After saturating my appetite for college basketball's March Madness this past weekend, I find that I have to reflect on what I saw. This time of year, college basketball has a euphoria that has no match, with little predictability of game outcome. For example, Middle Tennessee, a number 15 seed, upset my Final Four pick Michigan State, a number two seed. That was probably the biggest pie-in-the-face surprise during all of last week's opening round games.
It didn't stop there, as higher seeds upset one team after another. The one ‘upset’ that for me was not an upset, was Syracuse defeating Dayton. 'Cuse was placed in the tournament, almost at the end the selection night, as a 10 seed, Dayton was a seven.
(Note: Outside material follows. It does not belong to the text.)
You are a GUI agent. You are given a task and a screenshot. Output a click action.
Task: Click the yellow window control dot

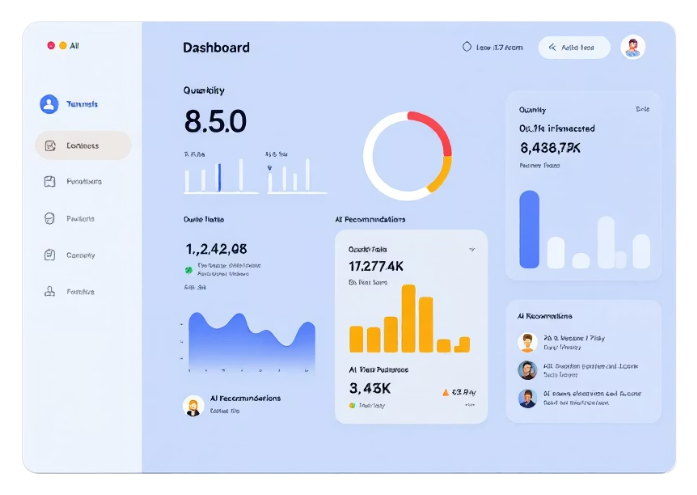pos(63,46)
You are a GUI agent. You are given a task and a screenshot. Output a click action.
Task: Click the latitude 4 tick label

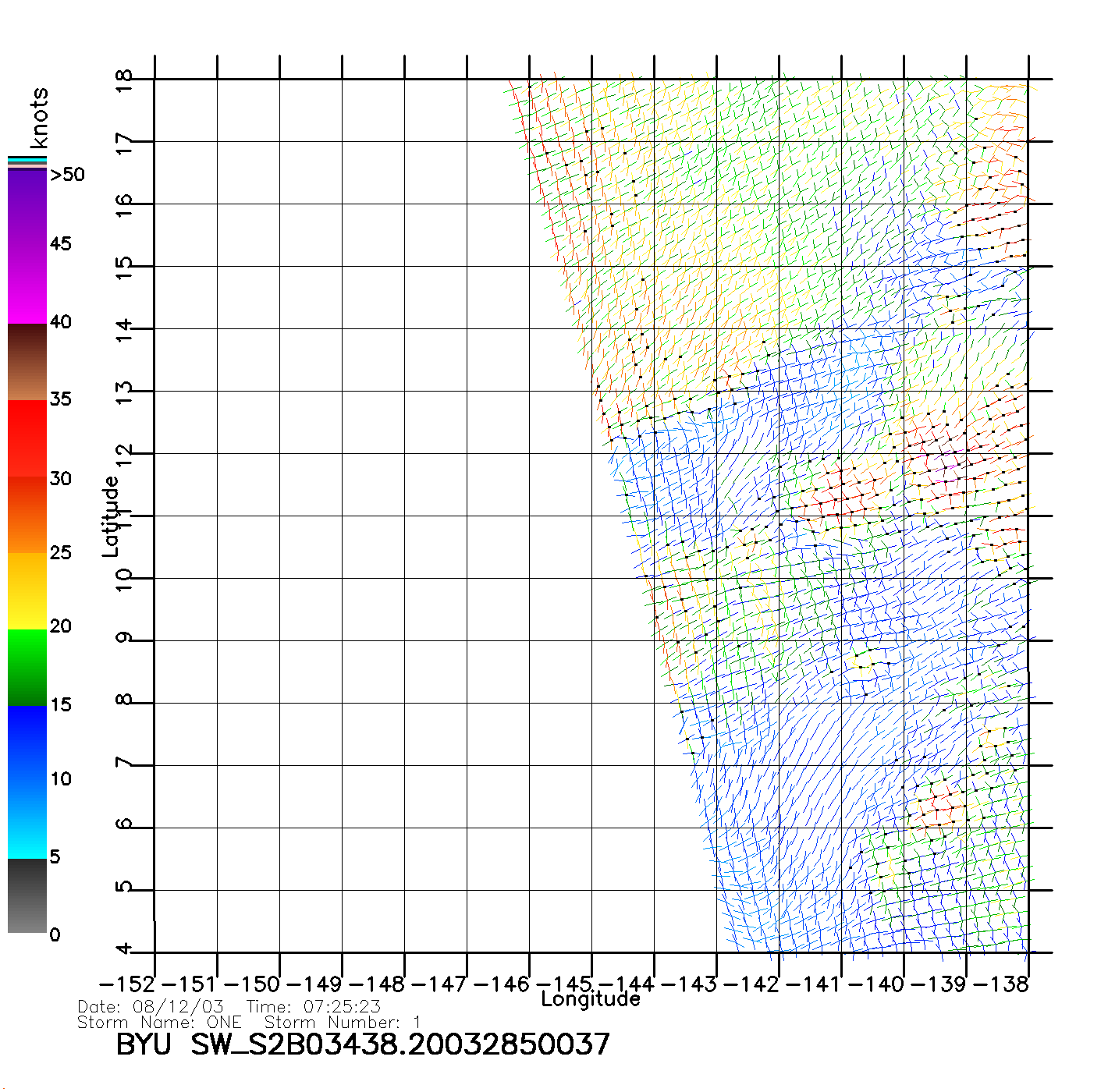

The talented Orangemen are a team of destiny waiting to happen, and it's not surprising to me to see them earn a spot as a Sweet 16 contender. I see the Orange moving deeper, as they prepare to take on annually present NCAA Tourney mainstay Gonzaga. I don't get why every year Gonzaga is placed as a higher seed (11). Aren't they there every year? At least it seems like they are, and they never seem to get the respect they deserve from the selection committee. I think the Syracuse zone might have an effect on the outside game of the Gonzaga Bulldogs.
Another big surprise was Stephen F. Austin, a 14 seed, defeating a number three - West Virginia, and winning by 14 points. SFA then lost to Notre Dame by a buzzer tip-in with 1.5 seconds remaining in the game, by freshman Rex Pflueger, his only basket for the game. In reality, it was a game that Stephen F. should have won.
The madness of March! I thought that might have been one of the best games I would see that night, but guess what, it wasn't. There was seventh seed Wisconsin, taking on number two seed Xavier, and the heroics continued. Point guard Bronson Koenig, number 24 for the Badgers, threw in a three pointer as the clock ran out to seal the upset win over Xavier.
There are questions that always seem to be on my mind concerning the NCAA Tournament: Is the selection process system fair? Do they need to make room for more teams, and is that a possibility? I look at how good some of these higher seeds are, and yet I notice some of the schools that were slighted from the opportunity to be in the tournament. The biggest question that comes up quite a lot: How to add more teams?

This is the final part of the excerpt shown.